■ **WORK ITEM**
Having found the line containing "Task: Click the Sort by label" in the records below, copy that line and each later one exactly, dropping pictures.

■ **DATA FOR PROCESSING**
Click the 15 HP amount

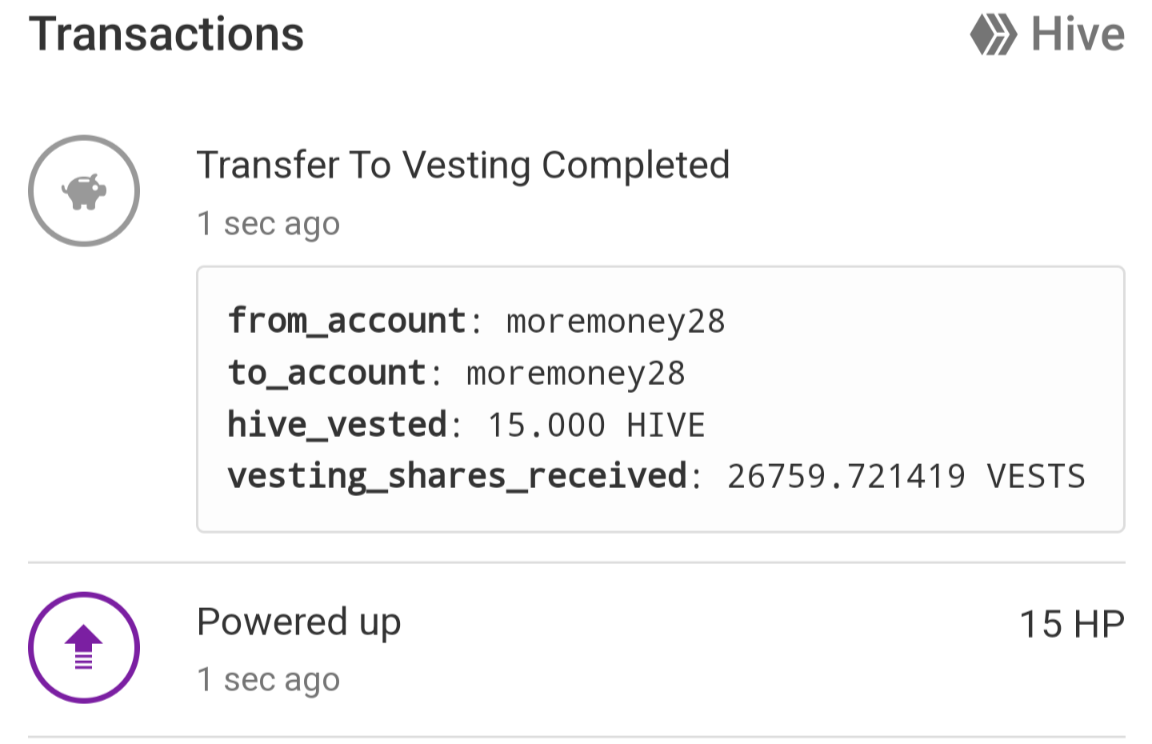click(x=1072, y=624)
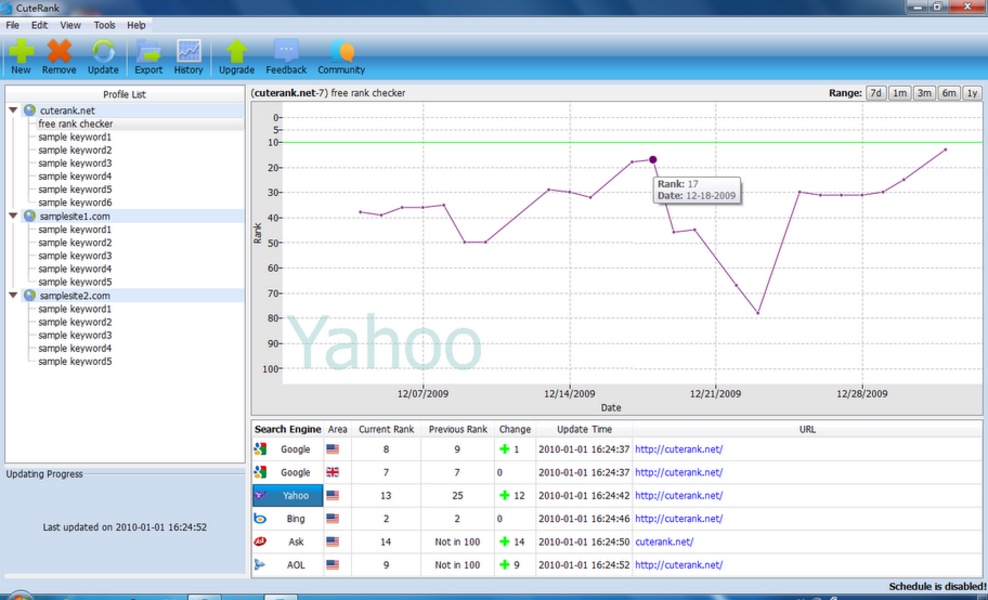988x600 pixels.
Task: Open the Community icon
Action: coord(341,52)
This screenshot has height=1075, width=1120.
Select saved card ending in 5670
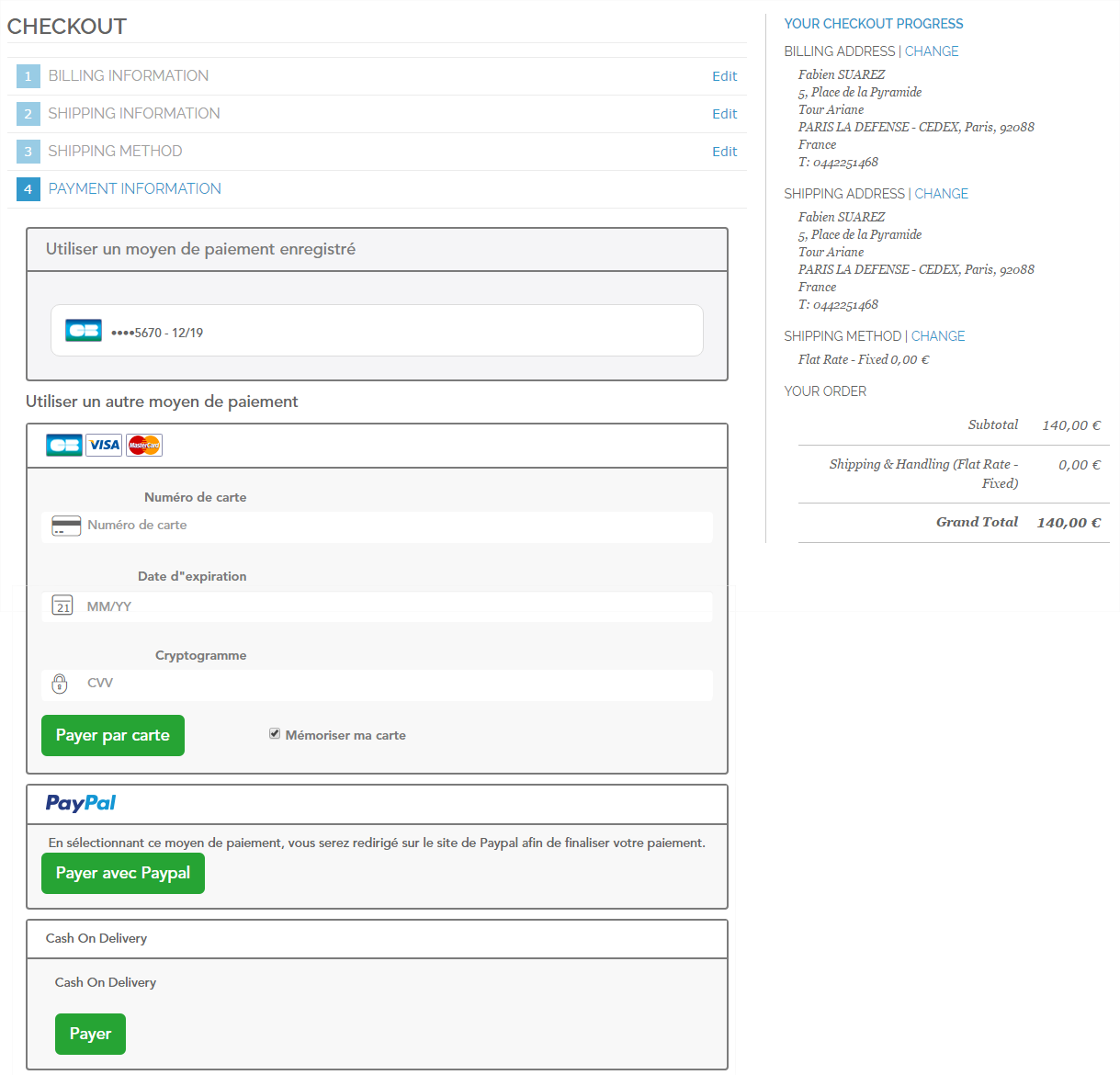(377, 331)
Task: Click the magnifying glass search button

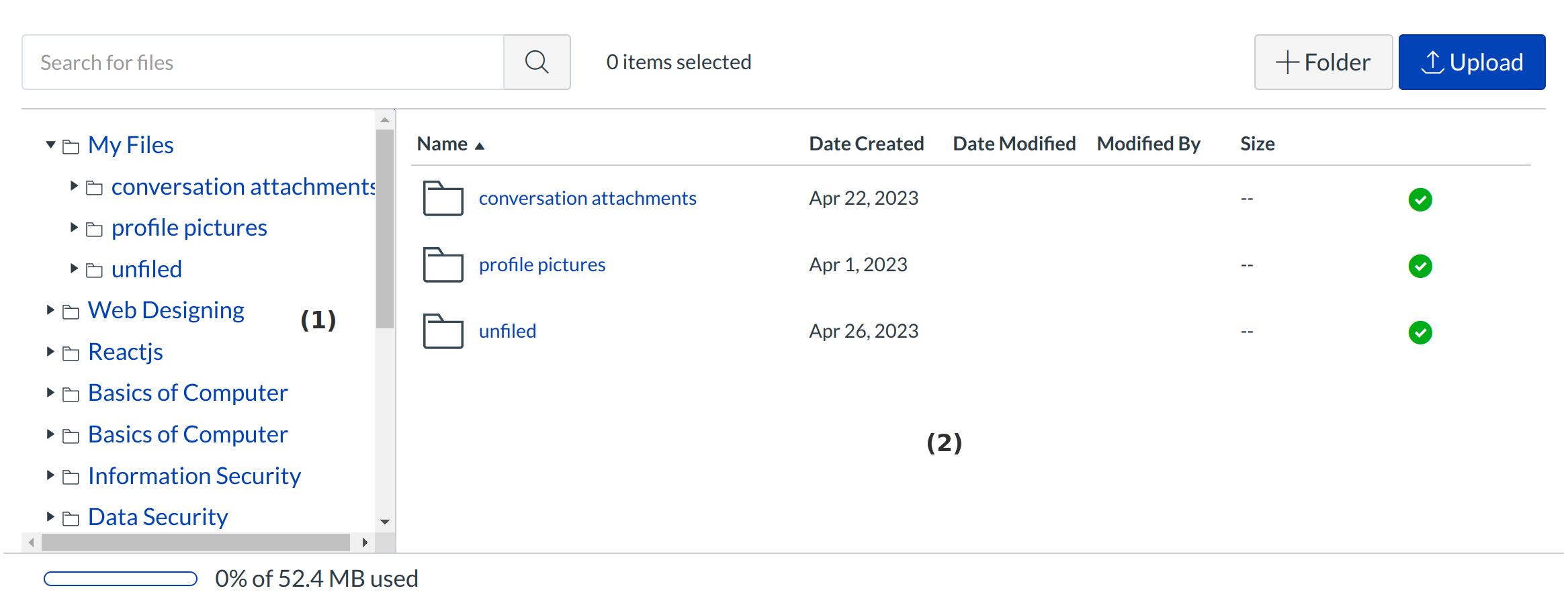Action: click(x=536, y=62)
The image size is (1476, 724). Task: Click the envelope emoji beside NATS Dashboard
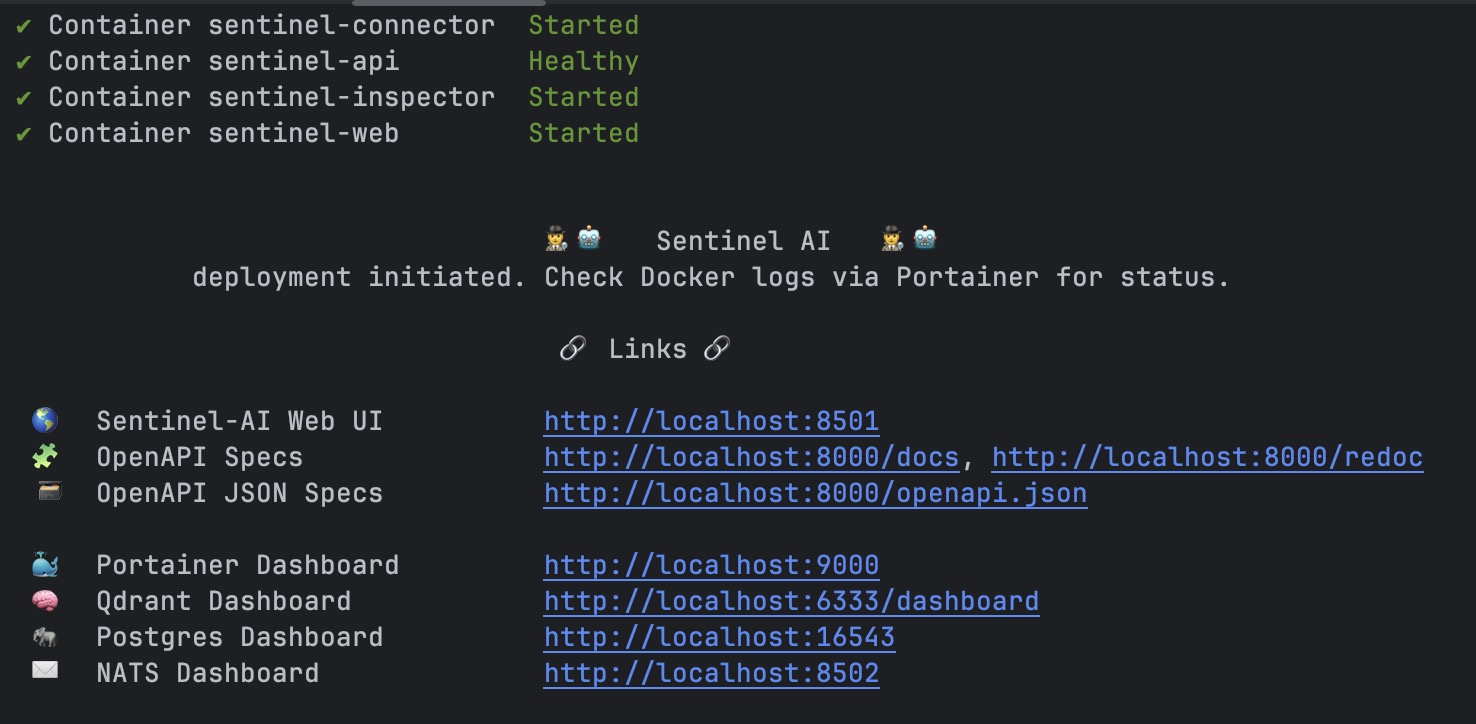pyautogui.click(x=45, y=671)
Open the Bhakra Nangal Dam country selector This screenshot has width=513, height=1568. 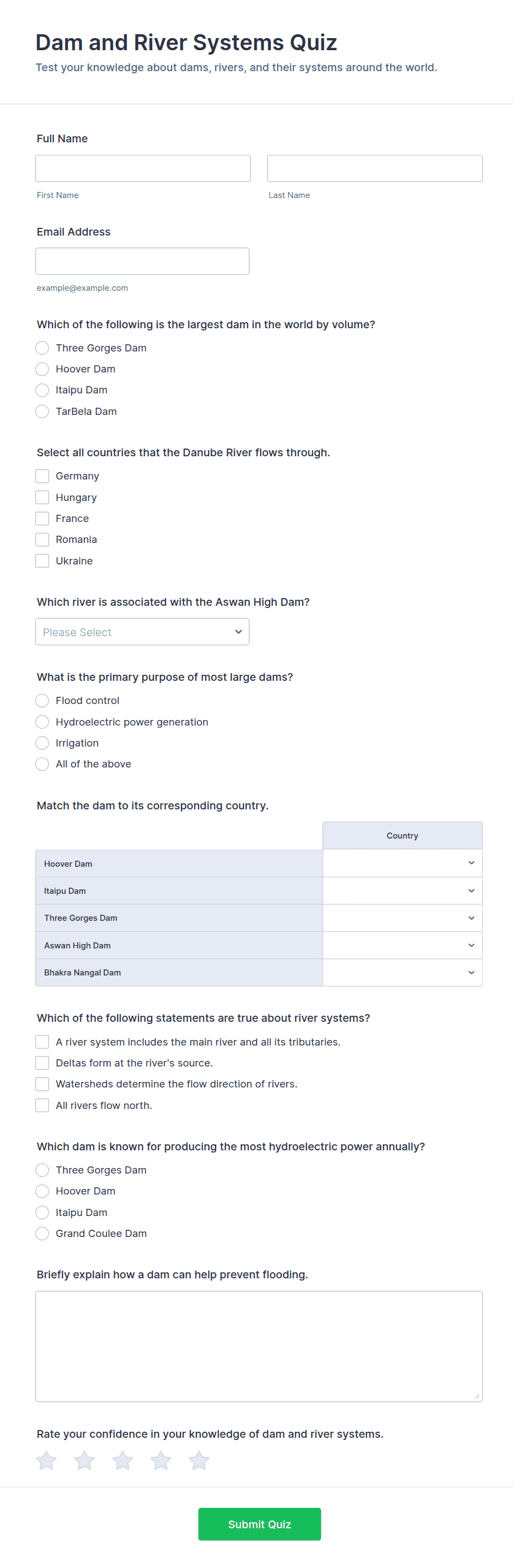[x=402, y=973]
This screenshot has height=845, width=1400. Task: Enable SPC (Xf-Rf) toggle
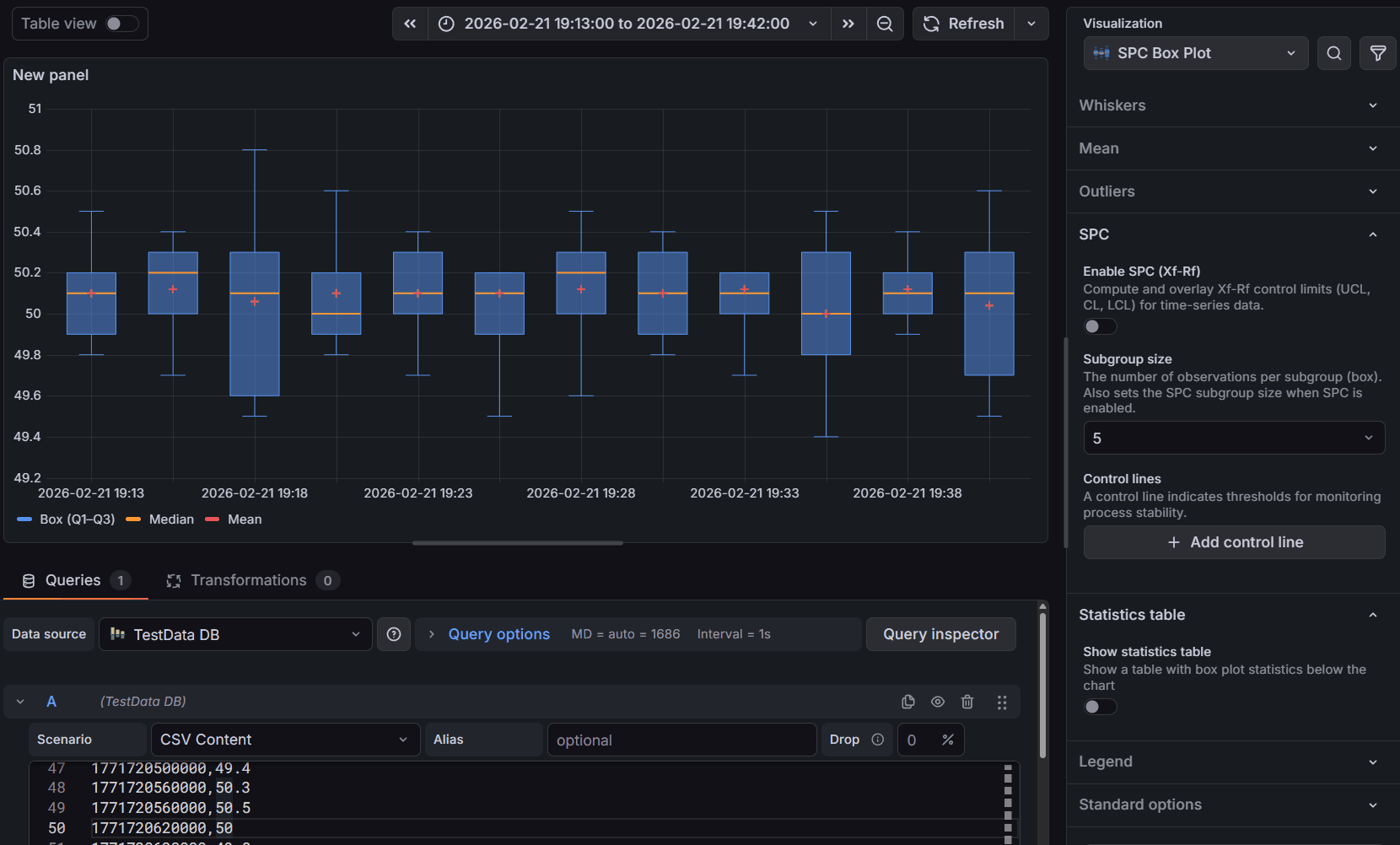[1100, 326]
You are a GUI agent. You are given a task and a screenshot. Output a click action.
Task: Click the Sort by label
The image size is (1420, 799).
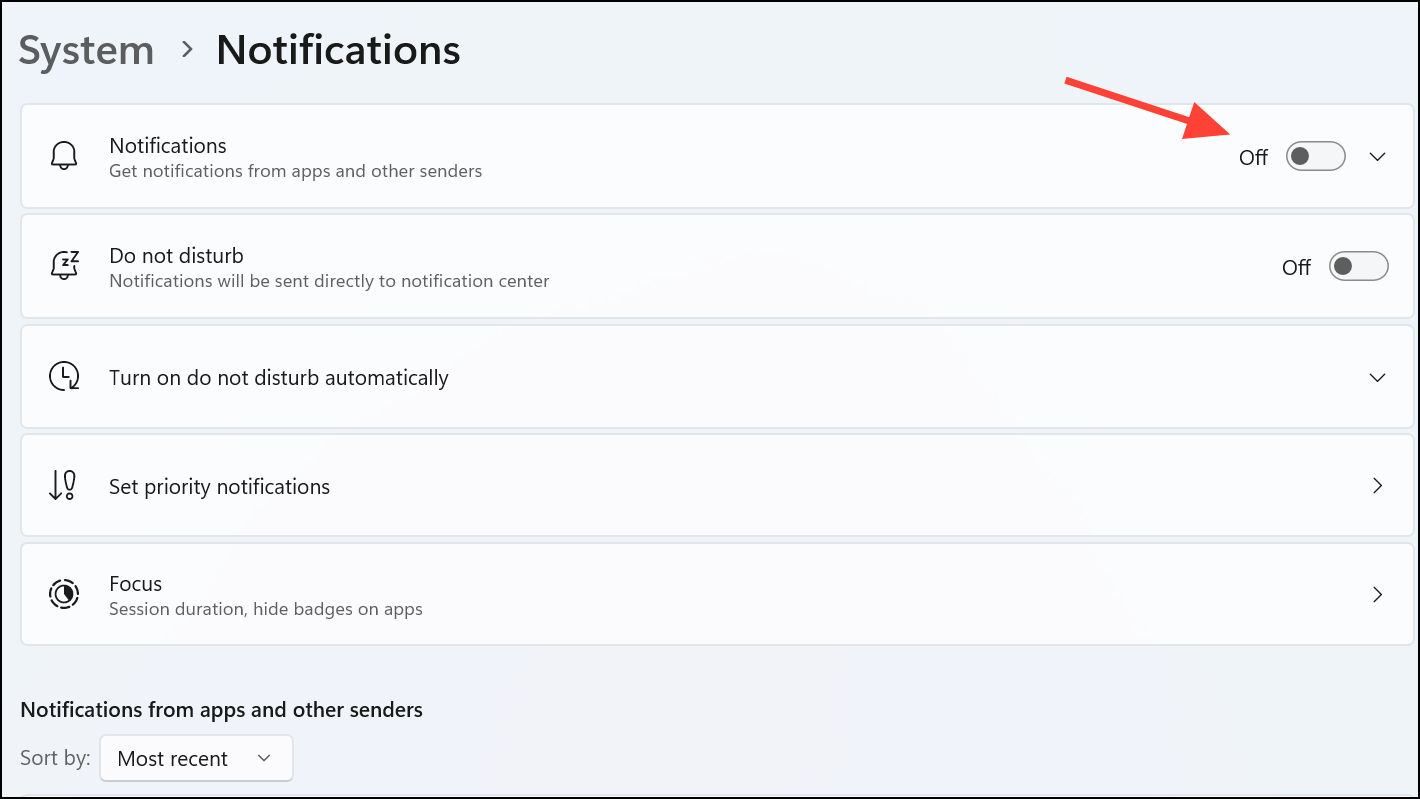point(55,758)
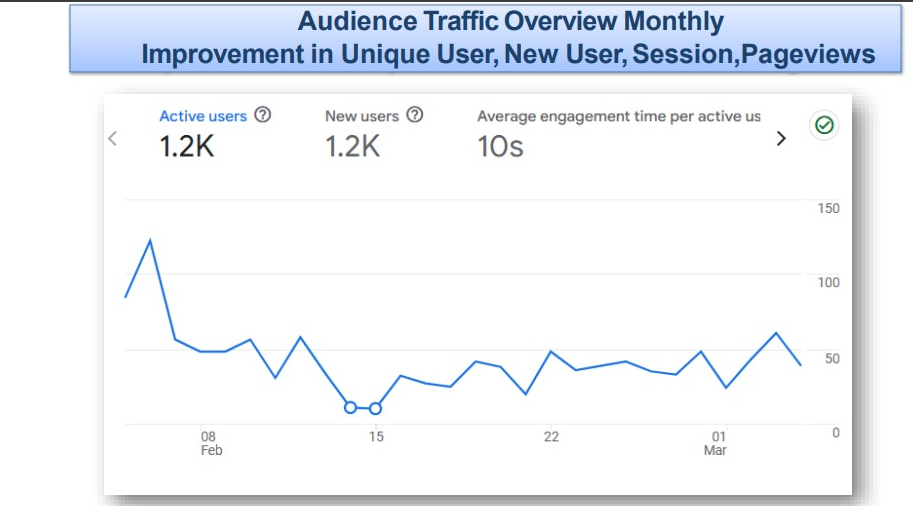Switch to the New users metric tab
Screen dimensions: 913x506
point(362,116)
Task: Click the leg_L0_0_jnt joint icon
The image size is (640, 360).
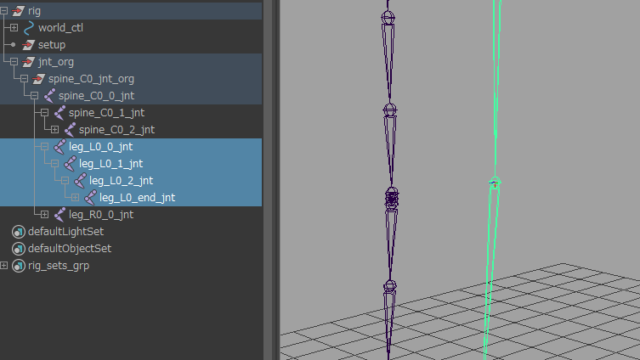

■ **RESPONSE AREA**
Task: Click the Sort by label
The image size is (1420, 799).
point(55,758)
Switch to the New users metric tab
Screen dimensions: 913x506
point(362,116)
Task: Click the leg_L0_0_jnt joint icon
The image size is (640, 360).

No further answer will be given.